I am a bit stuck on this question:
Suppose that $X_t = W_t + \alpha t$, where $W$ is a standard Brownian motion, and let $\mathcal{F}_t = \sigma ( X_u: 0 \leq u \leq t)$. The drift is constant in time but unknown: it takes one of the values $a$ or $-a$, where $a>0$. Each of the two possible values has equal (prior) probability.
Want to show that the dynamics of $X$ evolves as follows:
$$dX_t = d \hat{W}_t + a \tanh a X_t \, dt,$$
where $\hat{W}$ is a $\mathcal{F}_t$-Brownian motion.
Progress in my solution so far:
By simple calculations, it can be shown that the posterior for $\alpha$ is of the form $$ \mathbb{P} [\alpha =a | \mathcal{F}_t ] = \frac{ \exp\{a X_t\} }{\exp\{aX_t\} + \exp\{-a X_t\}}.$$ This shows that $\mathbb{E} (\alpha | \mathcal{F}_t) = a \tanh a X_t.$ I am stuck from here.

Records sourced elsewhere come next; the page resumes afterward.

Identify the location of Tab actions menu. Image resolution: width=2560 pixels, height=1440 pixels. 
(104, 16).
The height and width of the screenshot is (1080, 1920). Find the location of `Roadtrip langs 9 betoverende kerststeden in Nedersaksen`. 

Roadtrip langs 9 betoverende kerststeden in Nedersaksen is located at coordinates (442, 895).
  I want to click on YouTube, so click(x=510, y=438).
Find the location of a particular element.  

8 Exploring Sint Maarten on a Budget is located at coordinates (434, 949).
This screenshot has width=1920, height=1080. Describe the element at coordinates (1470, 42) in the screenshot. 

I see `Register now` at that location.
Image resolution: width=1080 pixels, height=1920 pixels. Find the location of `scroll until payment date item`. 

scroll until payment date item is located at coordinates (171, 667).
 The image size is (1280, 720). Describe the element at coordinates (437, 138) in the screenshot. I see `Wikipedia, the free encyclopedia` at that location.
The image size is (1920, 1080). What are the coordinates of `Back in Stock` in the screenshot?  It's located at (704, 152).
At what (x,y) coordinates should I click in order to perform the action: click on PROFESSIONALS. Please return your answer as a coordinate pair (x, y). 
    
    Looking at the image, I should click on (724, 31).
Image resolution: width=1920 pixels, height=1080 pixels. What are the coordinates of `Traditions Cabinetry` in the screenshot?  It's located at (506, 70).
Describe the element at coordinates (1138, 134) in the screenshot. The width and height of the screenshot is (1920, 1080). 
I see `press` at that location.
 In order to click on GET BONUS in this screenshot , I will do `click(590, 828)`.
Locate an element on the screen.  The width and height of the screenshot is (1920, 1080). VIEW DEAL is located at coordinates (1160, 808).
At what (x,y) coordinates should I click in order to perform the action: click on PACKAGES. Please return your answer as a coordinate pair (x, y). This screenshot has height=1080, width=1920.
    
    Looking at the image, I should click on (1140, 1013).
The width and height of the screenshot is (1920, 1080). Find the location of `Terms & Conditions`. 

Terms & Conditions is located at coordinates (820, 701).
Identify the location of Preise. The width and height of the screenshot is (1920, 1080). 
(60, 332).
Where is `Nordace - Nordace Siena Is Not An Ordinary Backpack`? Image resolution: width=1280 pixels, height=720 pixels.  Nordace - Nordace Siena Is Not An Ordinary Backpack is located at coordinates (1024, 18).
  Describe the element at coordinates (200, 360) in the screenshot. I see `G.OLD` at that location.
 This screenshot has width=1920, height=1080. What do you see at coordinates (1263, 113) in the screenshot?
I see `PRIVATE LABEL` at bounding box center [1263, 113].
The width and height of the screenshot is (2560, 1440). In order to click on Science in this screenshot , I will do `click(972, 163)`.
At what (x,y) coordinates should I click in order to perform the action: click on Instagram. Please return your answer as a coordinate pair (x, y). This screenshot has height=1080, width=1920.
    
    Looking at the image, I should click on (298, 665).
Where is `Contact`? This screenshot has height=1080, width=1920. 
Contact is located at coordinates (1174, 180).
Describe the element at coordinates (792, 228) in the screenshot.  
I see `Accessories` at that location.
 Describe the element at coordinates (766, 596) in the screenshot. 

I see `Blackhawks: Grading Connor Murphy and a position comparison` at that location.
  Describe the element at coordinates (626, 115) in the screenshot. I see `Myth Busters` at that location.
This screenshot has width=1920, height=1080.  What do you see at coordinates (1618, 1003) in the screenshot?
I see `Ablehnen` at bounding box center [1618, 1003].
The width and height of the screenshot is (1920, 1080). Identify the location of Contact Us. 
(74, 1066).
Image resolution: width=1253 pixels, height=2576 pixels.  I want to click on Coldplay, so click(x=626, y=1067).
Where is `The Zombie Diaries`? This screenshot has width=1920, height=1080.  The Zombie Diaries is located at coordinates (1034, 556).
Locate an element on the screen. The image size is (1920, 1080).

I have tried applying Girsanov theorem to $\mathbb{E} ( \alpha | \mathcal{F}_t ) - \alpha$, but it doesn't really work. Are there any tricks you can think of?
First of all, note that $\sigma(X_t)=\sigma({W}_t)$ since Borel sigma-algebras are translation invariant, so that $\mathcal{F}_t = \mathcal{F}^{W}_t$ for each $t\geqslant 0$. Now, for the filtered space $\left(\Omega,\mathcal{F}, (\mathcal{F}_{t})_{t\geqslant 0},\mathbb{P} \right)$ you have shown $$ \mathbb{E}\left[\alpha \vert \mathcal{F}_t\right] = a \tanh aX_t\,. $$
Consequently, consider a re-write of $\mathrm d X_t$ as $$ \mathrm dX_t = \left(\mathrm dW_t + \left(\alpha - \mathbb{E}\left[\alpha \vert \mathcal{F}_t\right]\right)\mathrm dt\right) + \mathbb{E}\left[\alpha \vert \mathcal{F}_t\right]\mathrm dt, $$ which suggests we define $$ \mathrm d\hat{W}_t := \mathrm dW_t + \left(\alpha - \mathbb{E}\left[\alpha \vert \mathcal{F}_t\right]\right)\mathrm dt\,.\tag 1 $$
Note that, for the continuous process "$-\int\limits_{0}^{t}\left(\alpha - \mathbb{E}\left[\alpha \vert \mathcal{F}_s\right]\right) \mathrm ds$", we have, $$ \int\limits_{0}^{t}\left(\alpha - \mathbb{E}\left[\alpha \vert \mathcal{F}_s\right]\right)^2\mathrm ds < \int\limits_{0}^{t}\left(\Big\vert\alpha\Big\vert + \Big\vert\mathbb{E}\left[\alpha \vert \mathcal{F}_s\right]\Big\vert\right)^2\mathrm ds < \int\limits_{0}^{t}\left(a + a\right)^2\mathrm ds = 4a^2t < \infty\,. $$
This means Novikov's Condition is satisfied: $$ \mathbb{E}\left[e^{\frac{1}{2}\int\limits_{0}^{t}\left(\alpha - \mathbb{E}\left[\alpha \vert \mathcal{F}_s\right]\right)^2\mathrm ds}\right] < e^{2a^2t} < \infty. $$
Therefore, by a corollary of Girsanov's theorem using the preferred measure suggested by the theorem, $\hat{W}_t$ defined by $(1)$ is a $\mathcal{F}^{W}_t$-Brownian motion and, therefore, it is a $\mathcal{F}_t$-Brownian motion.